The good folks of East Palestine certainly shouldn’t be there, but where are they going to go? Firstly, is it possible to get far enough away to be safe? Secondly, can they even afford to relocate, and if so, for how long?

Someone who visited a few months ago commented on how troubled the town looked even pre-disaster. This is easy for me to believe; I lived and worked in western Pennsylvania for several years back in the late 90s/early 2000s, and once drove through East Palestine myself. You could say even back then that the town was far from prosperous. In fact, the entire region had seen better days, to put it mildly, and I doubt if it has improved since then.

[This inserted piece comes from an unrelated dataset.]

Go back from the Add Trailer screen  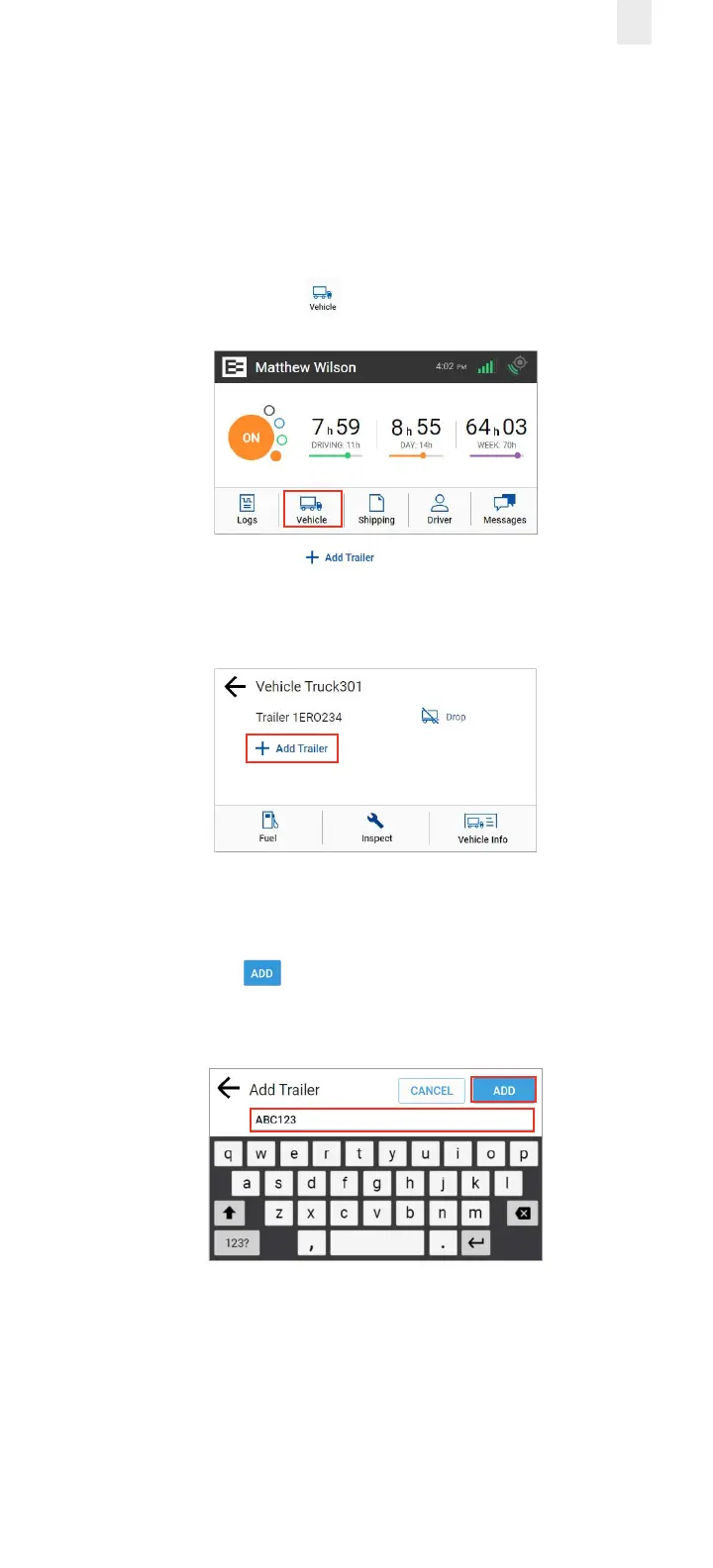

I have a good friend from the area who moved back there to retire. He’s only about 15 miles away from East Palestine, yet when I spoke to him the other night, he seemed curiously unworried about the whole thing. But he doesn't worry about things much in general, saying that since he can't do anything about it, there's no point in staying informed. Here in a nutshell is what is ailing our society.

Reading your observation of the Cambodian resentment at its historical losses reminded me of a book I read years ago, "Balkan Ghosts" by Robert Kaplan. Every ethnic and cultural group in the Balkans had a period in the area's history where its influence and territory was at a maximum, and each of them harbors the irredentist (?) hope that it can regain that pinnacle once again. It may have been where I first realized that the hatreds some of these places harbor are fueled by perceived grievances that go back centuries, sometimes even millenia. Most Americans, including (or especially?) those in the leadership class, have no sense of how big a factor this is in relationships between older cultures in other parts of the world. The US tends to get chummy with former enemies quickly--I wonder if this will change when it is no longer the world's top dog (coming soon to a theater near you!)

As for whether there is any safe place left in the USA, I’d expand that to ask if there is any safe place left in the world. The trick is to figure out how to stay clear of the thrashing elephant in its death throes.

And on a final note: sorry, but I can’t eat the bugs. Not hungry enough yet, I guess--I’ll try going vegan first, if it comes to that.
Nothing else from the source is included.